By Eden Riebling
Nagy, Gregory. Ancient Greek Heroes, Athletes, Poetry. Boston: The New Alexandria Foundation/Harvard University Department of Comparative Literature, 2024. $24.95.
Gregory Nagy has lost count of how many times he has visited the Museum at Olympia. But during each visit he stares in awe at the broken sculptures that once graced the Temple of Zeus. In the second century CE, the traveler Pausanias saw those same statues in all their intact beauty, and his descriptions anchor Nagy’s intriguing and intricately argued new book.1 Simply stated, Nagy maps a ritual story-system linking ancient Greek athletes, poets, and heroes in a sacred chain stretching back to Herakles’ mythic struggle with death.2
Nagy is prone to big thinking based on close reading. Building on the work of his teacher Albert Lord, who assisted the great oral-theorist Milman Parry, Nagy is perhaps best known for his evolutionary theory of Homeric composition.3 As Professor of Classical Greek and Comparative Literature at Harvard, Nagy has exerted, in Homeric studies, something like the gravitational pull of Jupiter.

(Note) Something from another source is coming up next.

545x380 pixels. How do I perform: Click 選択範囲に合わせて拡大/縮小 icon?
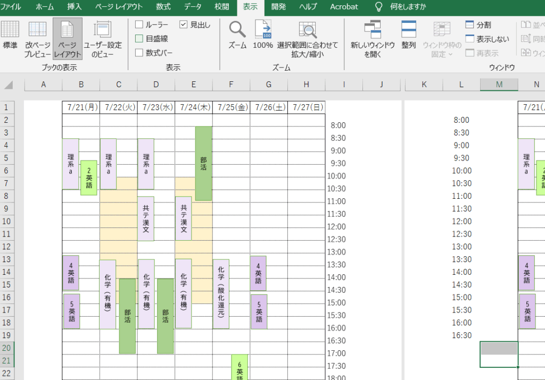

Some of the material in this book will be familiar to those who follow Nagy’s work. Serialized over the past four years in the Harvard open-access journal Classical Continuum, the text repurposes passages on athletes from Nagy’s 2013 study The Ancient Greek Hero in 24 Hours, which he omitted in a streamlined 2020 revision of the book. Combining that earlier work with much that is new, Nagy foregrounds what we might call the poetics of athletics.
The book unfolds in four sweeping movements. Nagy opens with a surprising parallel: the athletic prowess of the mythical Amazons measured against male heroes like Hippolytus, challenging long-held views of heroism as exclusively male. The impact of this finding is relatively muted in Part 1, which connects the Olympics and other athletic traditions to stories of Herakles. But in Part 2, by parsing the gods not just as distant voyeurs but direct overseers of the Games, Nagy again disrupts male-centric readings by promoting Hera from her usual background role to a central figure of divine supervision. The conclusion is Nagy at his most expansive: a deep-digging, wide-ranging, mind-blowing synthesis of ritual, heroism, war, sport, and myth, construing them all as tines on the pitchfork of human mortality.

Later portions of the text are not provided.